Affrontements sanglants à Boukhalef à Tanger entre Marocains et subsahariens
REPORTAGE EXCLUSIF. Un jeune Sénégalais a perdu la vie à Tanger dans des affrontements entre Subsahariens et la population marocaine. Cependant, rien ne permet encore d’affirmer qui est l’auteur du crime.
Seule une enquête du parquet et de la police pourra le déterminer. Officiellement, le bilan est d’un mort et de 14 blessés.
Des témoins parlent d’au moins un mort supplémentaire, une femme, d’autres évoquent jusqu’à cinq morts. Médias 24 a appris qu’une enquête a été ouverte et que neuf arrestations ont été opérées, “des deux côtés“.
Selon Hassane, jeune Sénégalais arrivé à Tanger de Casablanca vers le 10 août au moment du «dysfonctionnement» de la surveillance sur les côtes tangéroises et qui partageait le même appartement de Charles à la cité Al Irfane 2, ce dernier “est originaire de Dakar, âgé de 25 ou 27 ans et était arrivé en provenance de Rabat où il travaillait“.
La fiche de la morgue de Tanger que Médias 24 a pu consulter ce matin parle d’une jeune dont l’âge estimé est de 35 ans dont la dépouille est arrivée à 3H30 du matin ce samedi 30 août.
Samedi matin, la rue portait encore les traces du sang du jeune sénégalais tué.
Selon Hassane, «Charles a été tué à l’arme blanche dans l’appartement et son corps traîné sur le sol». Ce samedi midi, des traces de son sang étaient encore visibles au pied de l’immeuble et au bord du trottoir où le jeune Charles s’est éteint.
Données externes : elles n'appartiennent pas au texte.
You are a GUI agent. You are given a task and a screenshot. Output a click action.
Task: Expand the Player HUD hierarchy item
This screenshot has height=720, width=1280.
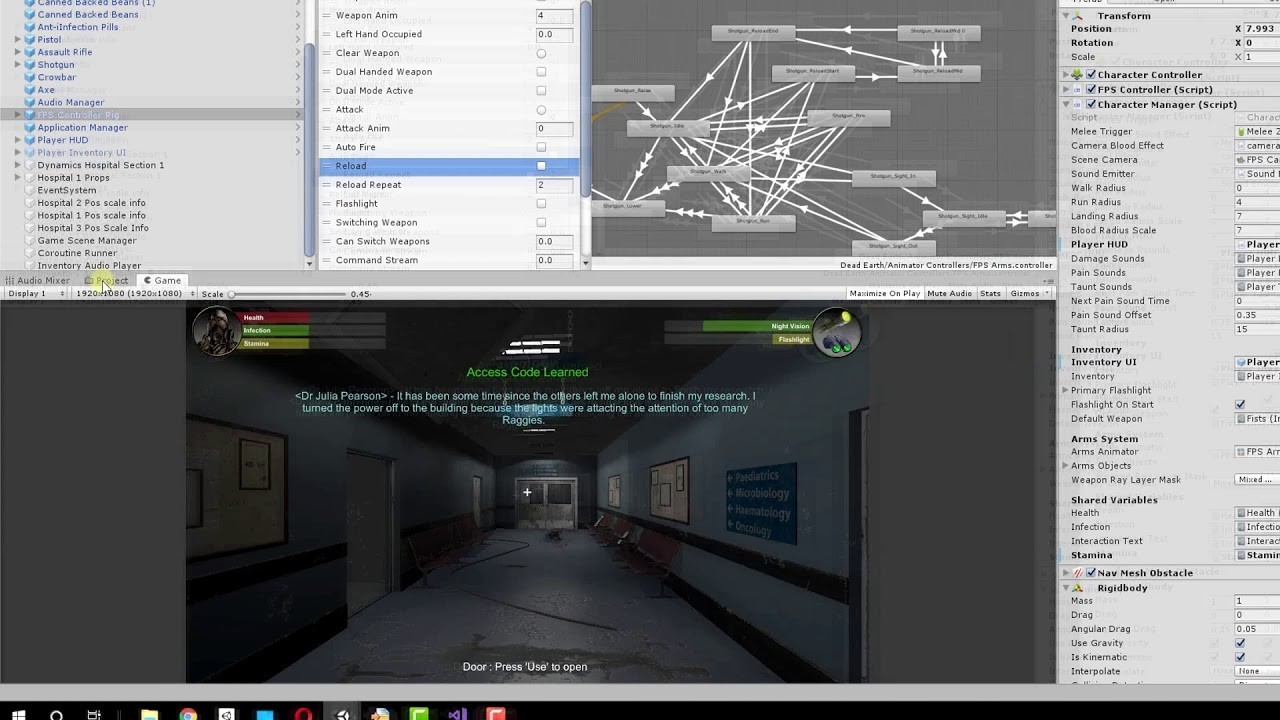[x=17, y=140]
Un meurtre et une agression en une soirée dans le même quartier
Boukhalef est la cité la plus périphérique de Tanger, ses derniers immeubles donnant sur la piste principale de l’aéroport, qui elle-même aboutit sur la côte atlantique. La particularité de la soirée du vendredi 29 août , est qu’outre ce crime, un autre incident grave a opposé des jeunes Camerounais et des jeunes Marocains sur la rue principale d’Al Irfane.
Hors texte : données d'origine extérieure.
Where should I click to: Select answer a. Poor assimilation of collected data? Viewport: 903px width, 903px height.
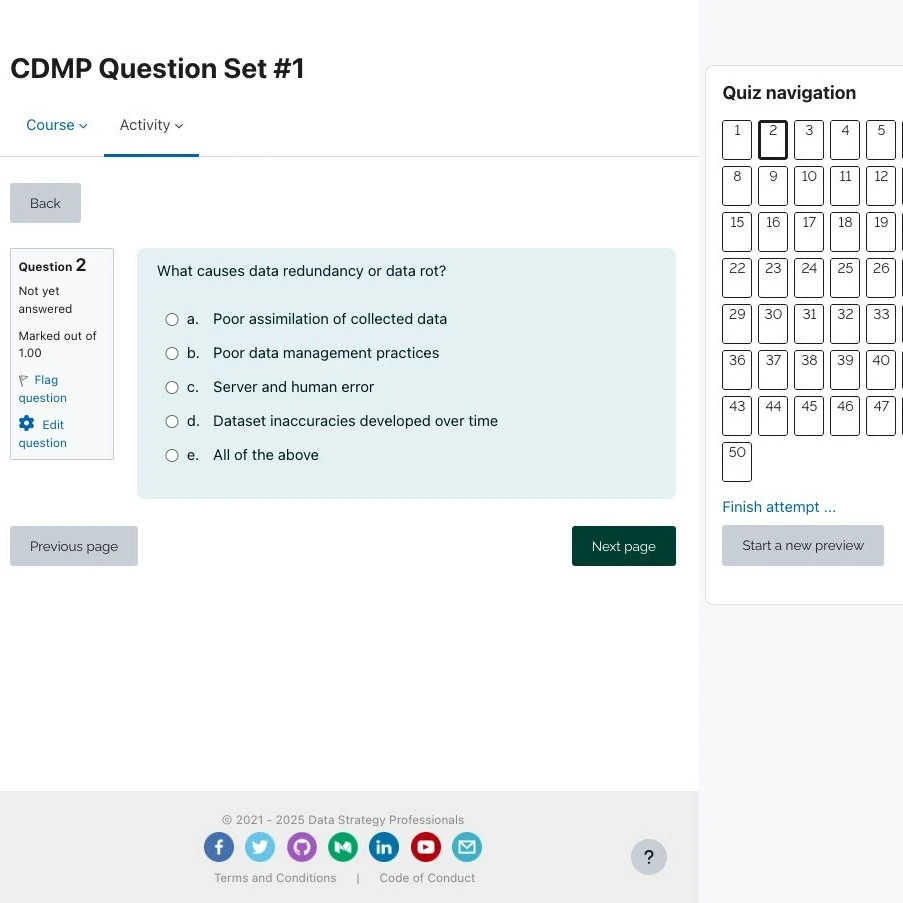tap(172, 320)

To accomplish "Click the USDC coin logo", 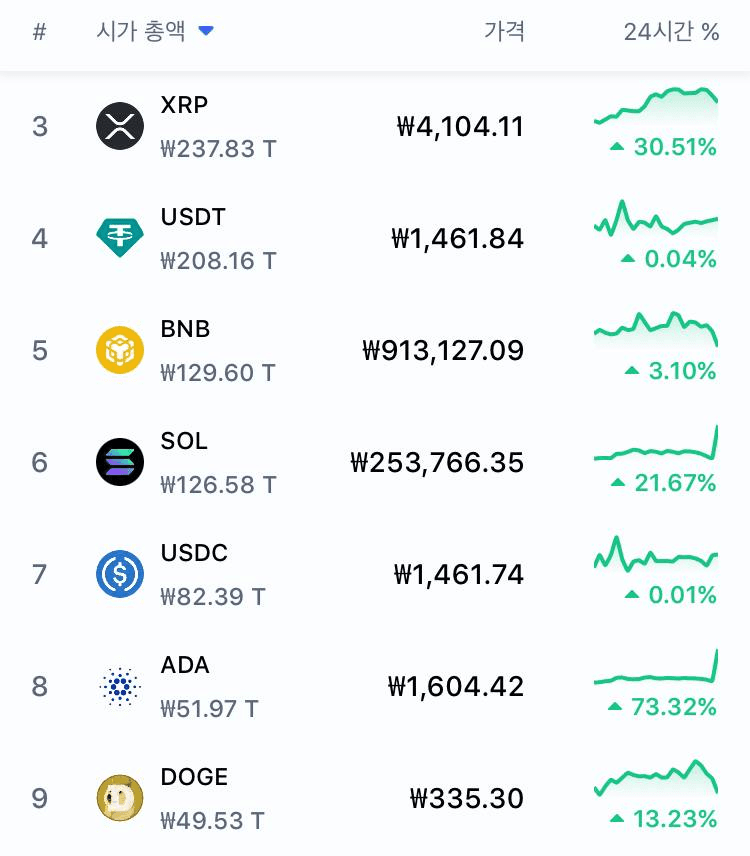I will [x=120, y=574].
Au cours de cet incident dont l’origine n’est pas encore claire, un jeune a frappé peu après 10H avec une arme blanche ce jeune Camerounais qui a immédiatement été pris en charge par des compatriotes qui l’ont mis dans une voiture pour l’emmener aux urgences.
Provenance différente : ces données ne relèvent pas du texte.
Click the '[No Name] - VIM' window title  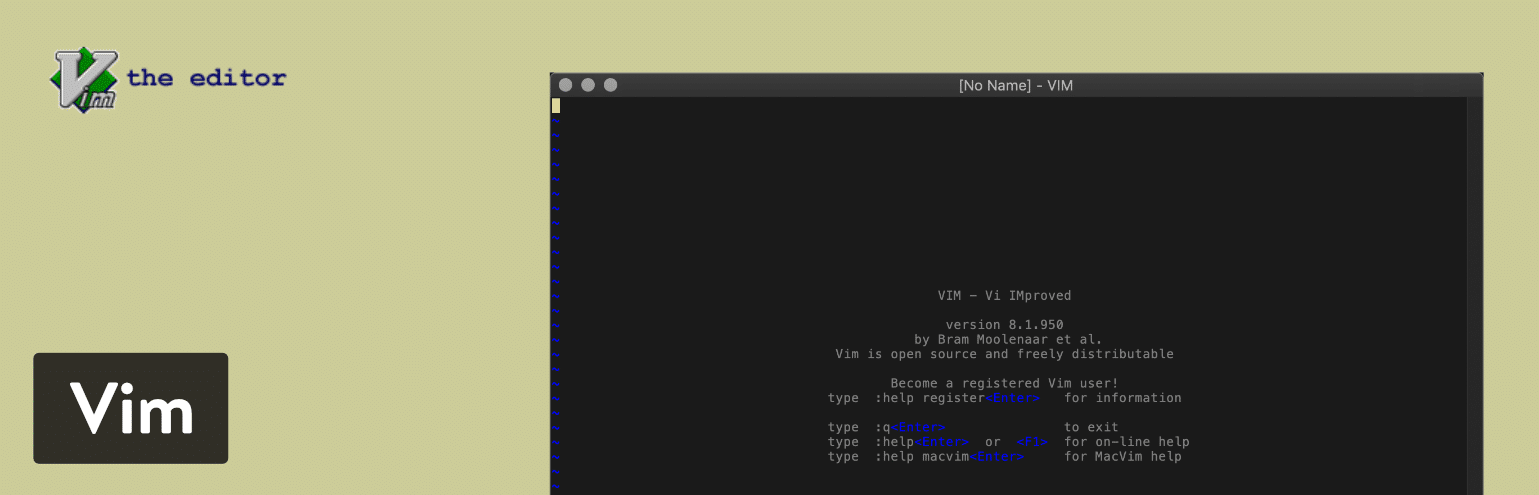pyautogui.click(x=1015, y=86)
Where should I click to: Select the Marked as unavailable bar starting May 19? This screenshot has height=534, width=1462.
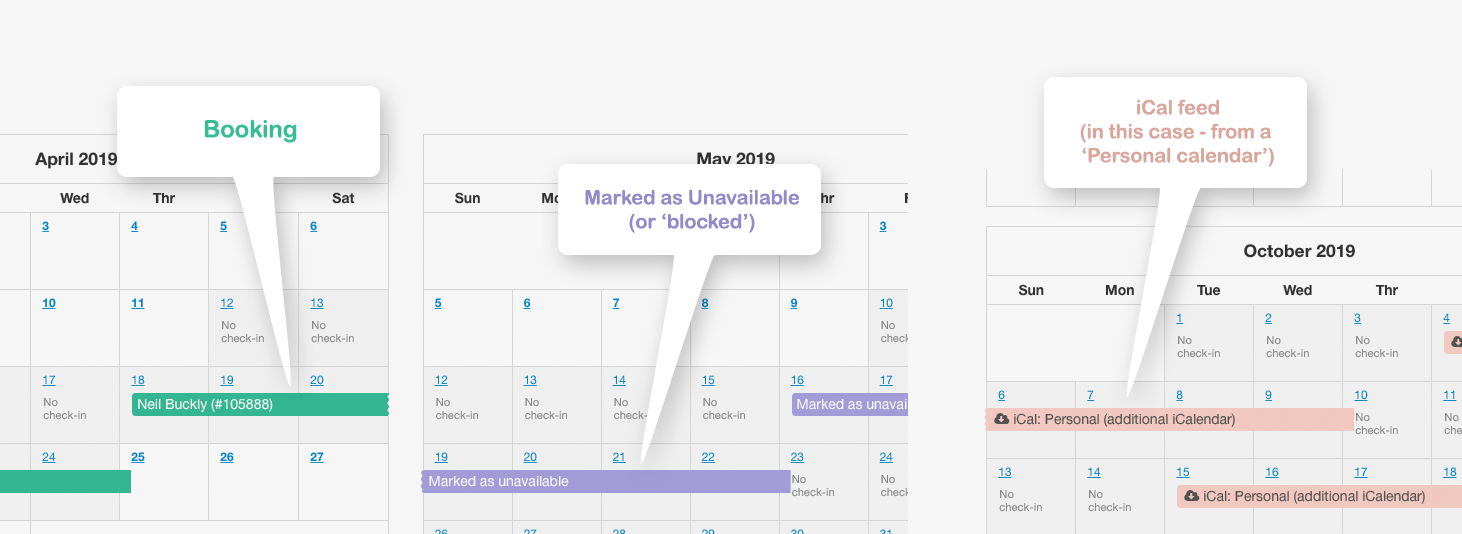coord(605,481)
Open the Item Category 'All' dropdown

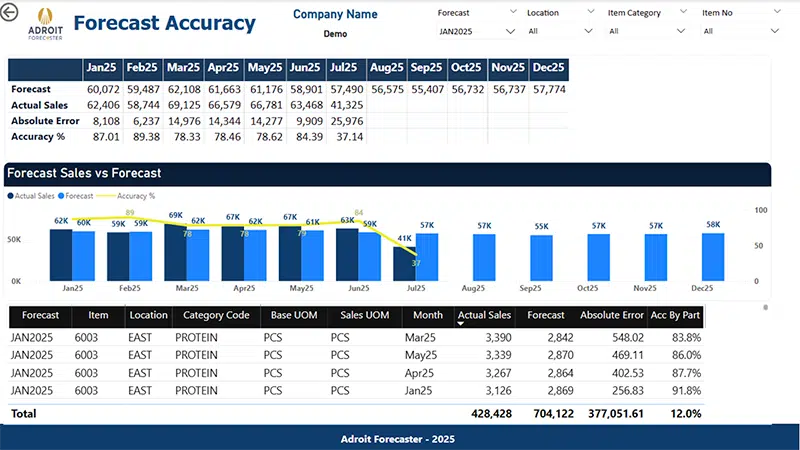pos(683,31)
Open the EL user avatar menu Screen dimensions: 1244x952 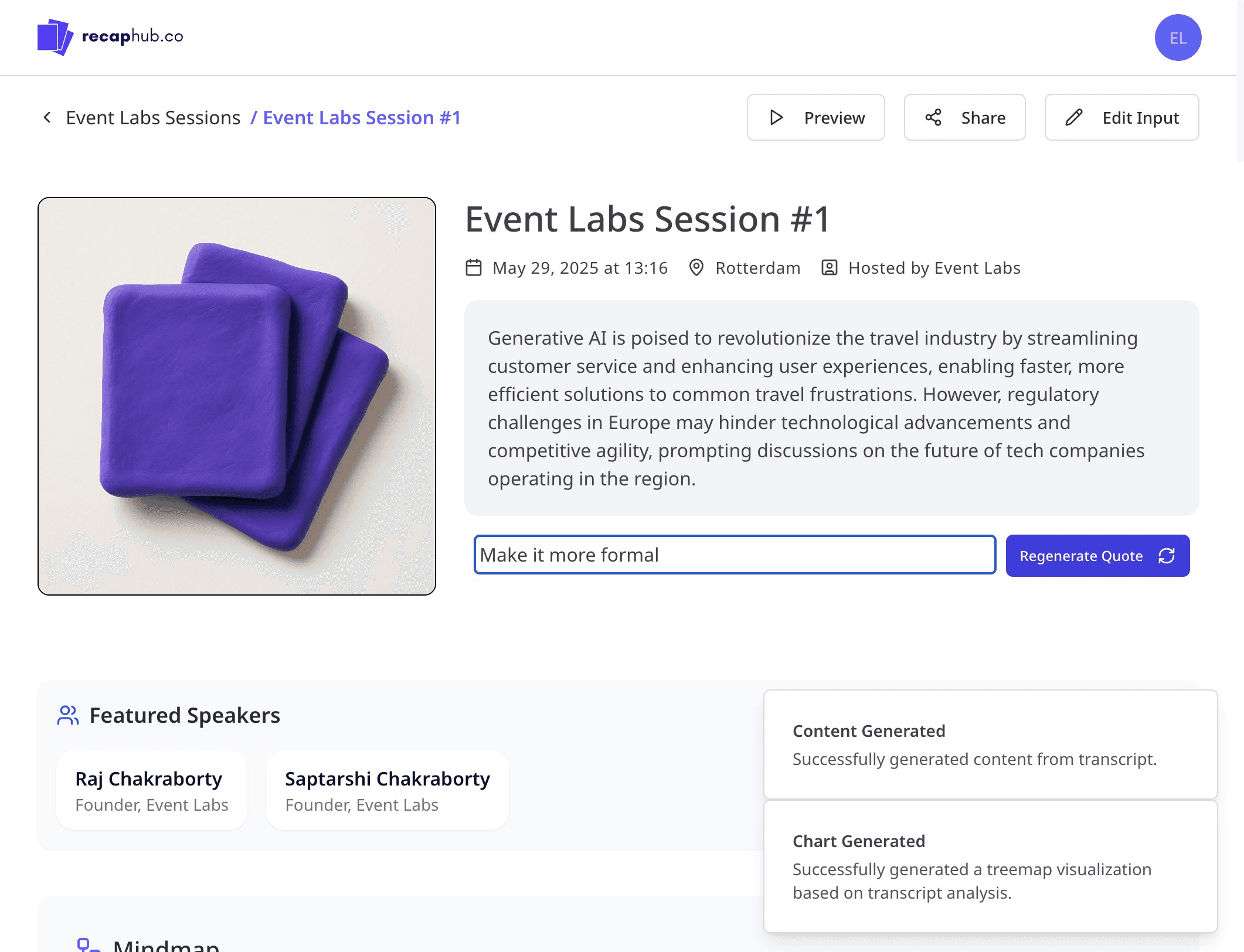pos(1178,38)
Un important regroupement de Subsahariens s’est alors formé, entraînant la mobilisation d’habitants, cette fois-ci marocains du quartier. Les Subsahariens voulaient organiser une marche sur la ville et aller voir les autorités.
L'entrée du bloc où Charles a trouvé la mort.
Les affrontements entre Subsahariens et Marocains ont duré «tard dans la nuit, au moins jusqu’à 2H du matin» indique un instituteur résident dans le bloc 20 d’Al Irfane. Des armes blanches ont notamment été utilisées.
Aux urgences, un jeune ivoirien blessé.
Depuis l’automne 2013, les relations entre communautés se dégradent rapidement et dangereusement à Al Irfane 2 avec plusieurs morts et plusieurs blessés enregistrés lors d’incidents différents. Les derniers remontent à la mi-août. D’autres se sont produits en juin et en avril derniers, ainsi qu’en septembre, octobre, novembre et en décembre 2013. Aucun de ces incidents, décès ou usage d’armes blanches ne s’est conclu par une enquête.